Palm Pilot, Little Black Book (2004)
The concept of a man’s “little black book” detailing all of his potential hookups was already archaic by the time this Brittany Murphy romantic comedy rolled around. But what makes this particular instance of the Palm Pilot unique is that her boyfriend (Ron Livingston) uses the Tungsten C, the only model of the personal digital assistant to connect wirelessly to the Internet at the time. With the proliferation of connectivity on mobile devices and social networks, both the device and the concept at the center of Little Black Book looks ridiculous by modern standards.

“Salami slicing,” Superman III (1983) and Office Space (1999) 
The role that led to Richard Pryor’s five-year deal with Columbia Pictures cast him as a disgruntled corporate employee angry that his weekly paycheck has money taken out for taxes and social security. When he discovers the existence of half cents left over in transactions, Pryor’s character uses simple and ridiculous computer directives like “Override All Security” to create an expense account to hold all the half cents leftover from payroll. The disillusioned Initech employees in Mike Judge’s Office Space attempt to replicate the swindle, but their digital heist is played for maximum comedy, exchanging a floppy disc with blaring rap music on the soundtrack.
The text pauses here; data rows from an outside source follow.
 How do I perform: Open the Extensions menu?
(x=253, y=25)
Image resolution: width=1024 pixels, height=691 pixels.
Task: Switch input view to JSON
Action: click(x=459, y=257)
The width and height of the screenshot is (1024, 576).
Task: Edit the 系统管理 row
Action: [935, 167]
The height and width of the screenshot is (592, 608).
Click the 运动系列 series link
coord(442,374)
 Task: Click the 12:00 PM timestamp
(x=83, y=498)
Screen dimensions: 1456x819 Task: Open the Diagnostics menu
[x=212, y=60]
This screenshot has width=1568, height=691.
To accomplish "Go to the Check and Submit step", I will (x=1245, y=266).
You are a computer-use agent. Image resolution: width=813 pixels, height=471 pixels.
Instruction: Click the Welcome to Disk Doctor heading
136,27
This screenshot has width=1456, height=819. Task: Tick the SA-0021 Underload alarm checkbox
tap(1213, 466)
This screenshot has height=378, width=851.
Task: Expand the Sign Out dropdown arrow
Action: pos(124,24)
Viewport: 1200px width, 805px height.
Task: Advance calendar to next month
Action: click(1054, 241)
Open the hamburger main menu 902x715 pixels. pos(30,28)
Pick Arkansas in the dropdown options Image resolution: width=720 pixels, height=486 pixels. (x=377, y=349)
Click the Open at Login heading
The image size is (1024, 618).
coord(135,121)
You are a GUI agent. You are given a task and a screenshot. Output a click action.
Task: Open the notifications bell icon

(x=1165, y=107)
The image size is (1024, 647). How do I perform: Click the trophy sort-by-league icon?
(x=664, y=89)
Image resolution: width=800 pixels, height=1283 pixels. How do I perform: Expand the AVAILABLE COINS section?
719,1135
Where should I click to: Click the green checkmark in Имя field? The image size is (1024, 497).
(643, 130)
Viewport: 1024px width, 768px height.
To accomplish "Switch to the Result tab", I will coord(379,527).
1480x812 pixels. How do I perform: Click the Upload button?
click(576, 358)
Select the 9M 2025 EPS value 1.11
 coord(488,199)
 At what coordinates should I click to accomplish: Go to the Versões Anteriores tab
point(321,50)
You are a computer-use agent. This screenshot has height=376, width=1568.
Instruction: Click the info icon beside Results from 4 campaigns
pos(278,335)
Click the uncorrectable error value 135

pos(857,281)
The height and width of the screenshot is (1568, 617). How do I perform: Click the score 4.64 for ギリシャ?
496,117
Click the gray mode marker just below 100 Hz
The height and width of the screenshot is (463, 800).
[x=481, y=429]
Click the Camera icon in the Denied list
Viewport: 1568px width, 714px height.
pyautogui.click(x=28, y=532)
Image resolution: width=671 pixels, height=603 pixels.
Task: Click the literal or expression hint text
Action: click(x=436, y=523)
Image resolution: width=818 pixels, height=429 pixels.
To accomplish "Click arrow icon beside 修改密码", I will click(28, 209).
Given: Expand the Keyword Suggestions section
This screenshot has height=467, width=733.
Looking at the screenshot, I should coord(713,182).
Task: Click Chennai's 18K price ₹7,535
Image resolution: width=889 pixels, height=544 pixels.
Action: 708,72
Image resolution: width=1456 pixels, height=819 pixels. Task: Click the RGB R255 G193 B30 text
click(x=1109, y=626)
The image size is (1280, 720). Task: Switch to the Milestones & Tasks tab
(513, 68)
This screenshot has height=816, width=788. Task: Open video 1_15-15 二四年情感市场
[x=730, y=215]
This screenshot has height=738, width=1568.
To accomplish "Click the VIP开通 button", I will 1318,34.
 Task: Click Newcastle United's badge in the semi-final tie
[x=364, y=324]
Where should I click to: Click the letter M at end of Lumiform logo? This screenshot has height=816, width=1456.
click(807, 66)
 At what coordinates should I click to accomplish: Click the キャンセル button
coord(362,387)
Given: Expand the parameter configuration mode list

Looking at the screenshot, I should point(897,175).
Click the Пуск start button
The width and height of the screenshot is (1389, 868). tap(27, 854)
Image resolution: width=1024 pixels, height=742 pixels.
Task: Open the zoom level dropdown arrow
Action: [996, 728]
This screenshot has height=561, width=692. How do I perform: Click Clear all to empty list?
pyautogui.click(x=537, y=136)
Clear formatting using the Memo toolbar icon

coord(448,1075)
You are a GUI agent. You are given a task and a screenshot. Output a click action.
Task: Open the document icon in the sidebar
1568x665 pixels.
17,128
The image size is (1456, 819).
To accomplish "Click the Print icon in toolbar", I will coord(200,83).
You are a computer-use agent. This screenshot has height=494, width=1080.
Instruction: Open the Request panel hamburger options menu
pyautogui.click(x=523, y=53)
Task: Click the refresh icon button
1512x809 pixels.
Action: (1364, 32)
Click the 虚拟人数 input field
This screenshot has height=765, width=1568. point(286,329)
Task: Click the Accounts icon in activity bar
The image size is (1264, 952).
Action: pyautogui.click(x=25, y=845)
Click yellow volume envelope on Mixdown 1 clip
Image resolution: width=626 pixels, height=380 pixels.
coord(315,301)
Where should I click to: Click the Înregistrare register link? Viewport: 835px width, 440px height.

A phone booth, Phone Booth (2003)
As a cramped space to anonymously confine someone for the duration of a thriller, a phone booth works just fine. But there’s one big problem—okay, a few big problems—with Joel Schumacher’s film as the years go by: Phone booths are increasingly obsolete thanks to the rise of cell phones. Some countries are turning them into charging stations for electric cars, and London keeps them for tourist posterity, but many countries have lost phone booth service altogether. In a generation, it’s possible that anyone who stumbles across this Colin Farrell/Kiefer Sutherland morality play will wonder why in the world there’s a phone attached to the ground in the middle of a city.